▸ **Passage**
^^^^

- Born: 7 December 1906 Bolarum, British India
- Died: 10 April 1991 (aged 85 years) New Forest, Hampshire, England
- Allegiance: United Kingdom
- Branch: British Army
- Rank: Major-General
- Conflicts: Second World War
- Awards: Companion of the Order of the Bath Commander of the Order of the British Empire Distinguished Service Order

= Richard Eyre Lloyd =

British Army general

Major-General Richard Eyre Lloyd, CB, CBE, DSO (7 December 1906 – 10 April 1991) was a British Army officer who served as Director of Military Intelligence.

==Military career==
Lloyd was commissioned into the Royal Engineers. He served in the Second World War in North West Europe for which he was awarded the Distinguished Service Order.

After the War he became Assistant Chief of Staff, Intelligence for the British Army of the Rhine in February 1954, Chief of Staff for Middle East Land Forces in June 1957 and Director of Military Intelligence in August 1959 before retiring in June 1962.

^^^^

▸ **Data**
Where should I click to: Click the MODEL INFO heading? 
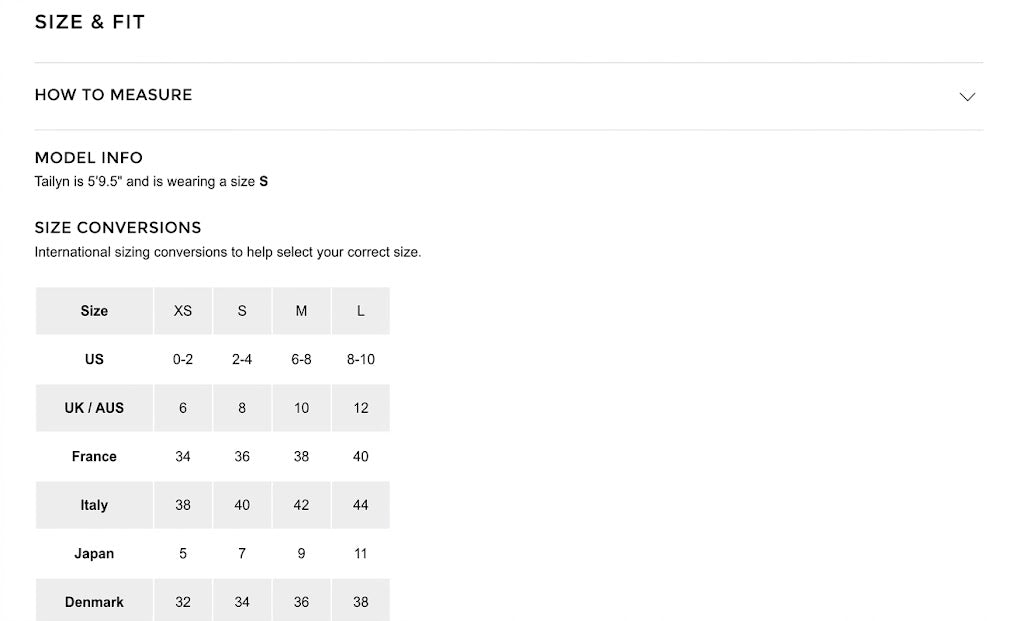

^^^^

▸ **Directions**
Rewrite the paragraph of the biography that begins "After the War he became" as a short list, keeping each post and its date. Rely on the text alone and not on the data.

▸ **Exercise result**
- Assistant Chief of Staff, Intelligence, British Army of the Rhine: February 1954
- Chief of Staff, Middle East Land Forces: June 1957
- Director of Military Intelligence: August 1959
- Retired: June 1962